SUPPLIED TEXT =>
↓

For most modern MoE models in the 100B–500B parameter range, NVFP4 + TP-only fits if you have 4× 96 GB.

Step 4: Configure the inference engine¶

Generic flag template (translate to your engine's syntax):

quantization: nvfp4
kv_cache_dtype: fp8_e4m3
attention_backend: auto              # let engine pick Triton on SM120
triton_attention_num_kv_splits: 64   # the high-impact knob
tensor_parallel_size: 4              # or however many GPUs
pipeline_parallel_size: 1
disable_deepgemm: true               # SM100-only as of early 2026
disable_expert_parallelism: true     # avoid all-to-all
mem_fraction_static: 0.94            # safer than 0.97

NCCL hygiene environment vars:

NCCL_P2P_LEVEL=PIX           # only same-switch P2P; cross-RC goes through host
NCCL_IB_DISABLE=1            # no InfiniBand on consumer rigs
NCCL_SHM_DISABLE=0           # allow host shared memory
NCCL_BUFFSIZE=4194304        # 4MB buffers
TORCH_NCCL_BLOCKING_WAIT=1

Step 5: Smoke test¶

Three increasingly demanding tests:

A. Boot + listing¶

curl -sS http://localhost:8000/v1/models

If this fails, there's a startup issue (kernel load, weight load, NCCL init). Check the boot log.

B. Short greedy generation¶

curl -sS http://localhost:8000/v1/chat/completions \
  -H 'Content-Type: application/json' \
  -d '{"model":"<model_name>","messages":[{"role":"user","content":"What is 7 squared? One word."}],"max_tokens":10}'

Should produce a coherent answer. If you get gibberish, you're hitting:

Wrong NVFP4 scale layout (silent corruption)
SMEM cliff in a CUTLASS template
KV cache misconfiguration

C. Long-context coherence¶

# A long prompt with a key fact at position ~50k
prompt="(50k tokens of filler) ... The secret is XYZ. ... (more filler)"
curl ... '{"messages":[{"role":"user","content":"<prompt> What is the secret?"}],"max_tokens":50}'

If short-context works but long-context fails:

kv_splits is at the default 8 (set to 64)

↑

[Stored data]
↓

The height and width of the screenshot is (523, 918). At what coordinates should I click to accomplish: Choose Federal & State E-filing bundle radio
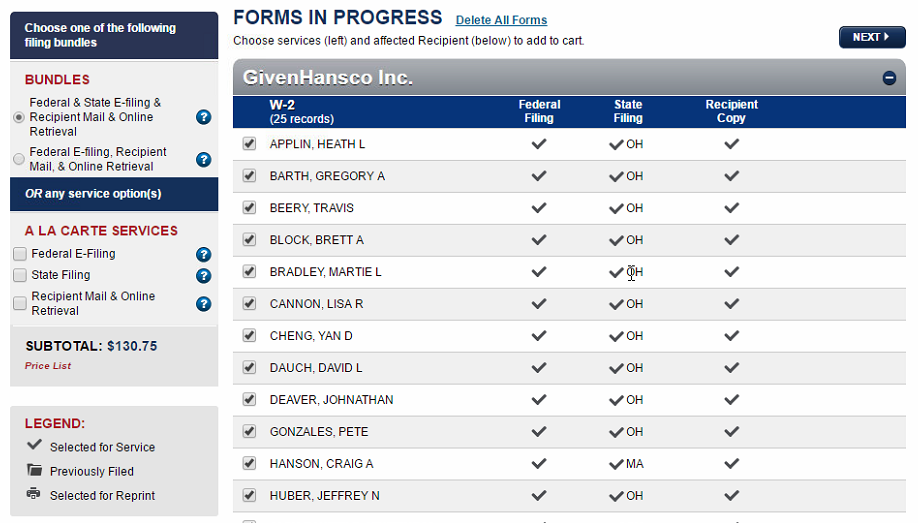pos(19,117)
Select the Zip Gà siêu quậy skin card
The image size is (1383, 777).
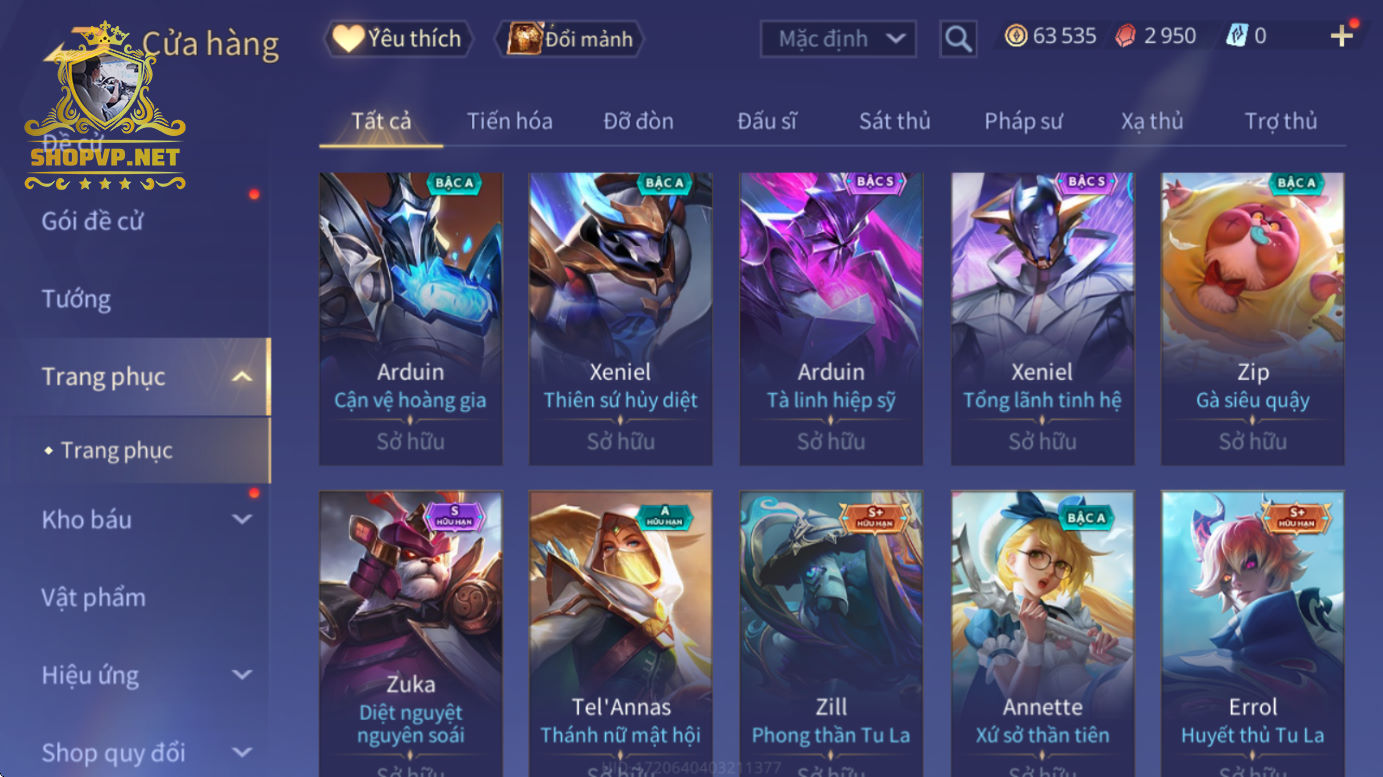pos(1252,319)
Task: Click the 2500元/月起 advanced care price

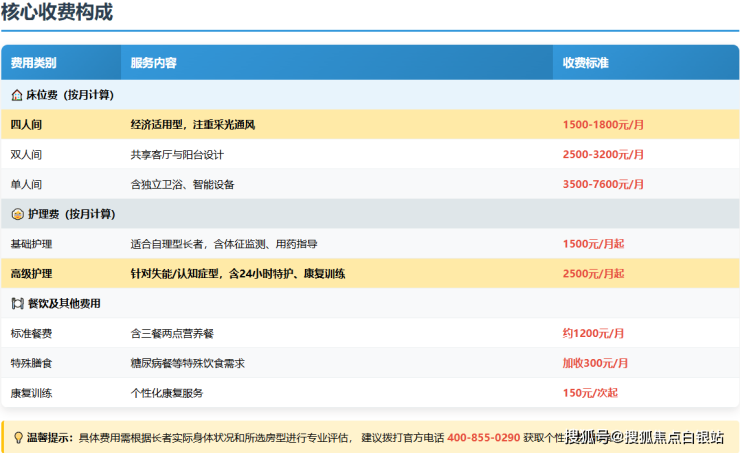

↑

INSTRUCTIONS =>
- A) Answer these questions from the setup guide:
(i) What value does its flag template give for mem_fraction_static?
(ii) Which URL does the boot-and-listing test query?
(iii) What cause does it name when short-context works but long-context fails?
- B) Turn the paragraph of the setup guide that begins "If this fails, there's a startup issue" into a short bulleted list that keeps its main facts.
- C) Pick up the setup guide at the point where it stops, and write what comes next.

RESULTS BY TASK =>
- A)
(i) 0.94
(ii) http://localhost:8000/v1/models
(iii) kv_splits is at the default 8 (it should be set to 64).

- B)
- A failure here points to a startup issue: kernel load, weight load, or NCCL init.
- Check the boot log.

- C)
Triton attention isn't selected (force attention_backend=triton)
Page-size mismatch (try page_size=128)

Step 6: Performance validation¶

Compare your decode tok/s to expected:

Model size	Expected decode tok/s on 4× workstation Blackwell
~250 B parameters	50–80
~478 B (REAP-pruned)	30–50
~700 B (full, with PP)	10–25
Anything below 100 B	80–150

If you're significantly below these, look for:

EP accidentally active (check NCCL trace for all_to_all)
Wrong attention backend
DeepGEMM accidentally enabled
Memory pressure (reduce mem_fraction_static)

A diagnostic flowchart¶

graph TD
    Start[Model not running on workstation Blackwell]
    Start --> Boot{Server boots?}
    Boot -- No --> KernelImg[Look at boot log:<br/>'no kernel image' = SM100-only cubin<br/>fix: rebuild or substitute kernel]
    Boot -- Yes --> Forward{Forward pass completes?}
    Forward -- Times out --> Atomics[FlashInfer atomics or NCCL deadlock<br/>fix: switch to TP, use PIX]
    Forward -- Yes --> Output{Output coherent?}
    Output -- Garbage --> Layout[NVFP4 scale layout or SMEM cliff<br/>fix: check quantization config,<br/>use SM120 CUTLASS templates]
    Output -- Coherent --> Speed{Speed acceptable?}
    Speed -- Slow --> KvSplits[kv_splits=64,<br/>verify TP not EP,<br/>verify Triton attention]
    Speed -- OK --> Done[✓]

When the model just doesn't fit¶

Some models (anything > 700 B with full expert count) genuinely don't fit 4× 96 GB even with NVFP4. Options:

Wait for a pruned release. Many frontier labs publish REAP-style pruned variants months after the original.
Use a smaller variant. V4-Flash instead of V4, K2.6 with 256 experts instead of 384, GLM-5.1 REAP-160 instead of full.
Hybrid TP × PP. Split layers across pairs of GPUs. Memory per GPU drops; latency increases.
Lower precision. Marlin-W4A16 if NVFP4 weights aren't available. ~2× slower than NVFP4 on Tensor Cores but fits more memory.

A note on iteration speed¶

When porting a model to workstation Blackwell, expect to iterate 5–15 times on the configuration before everything works smoothly. The space of (engine, kernel, quantization, KV format, attention backend, parallelism plan, env-var hygiene) is large, and silent-corruption modes are common. Plan for an afternoon of trial-and-error per new model, even with this checklist.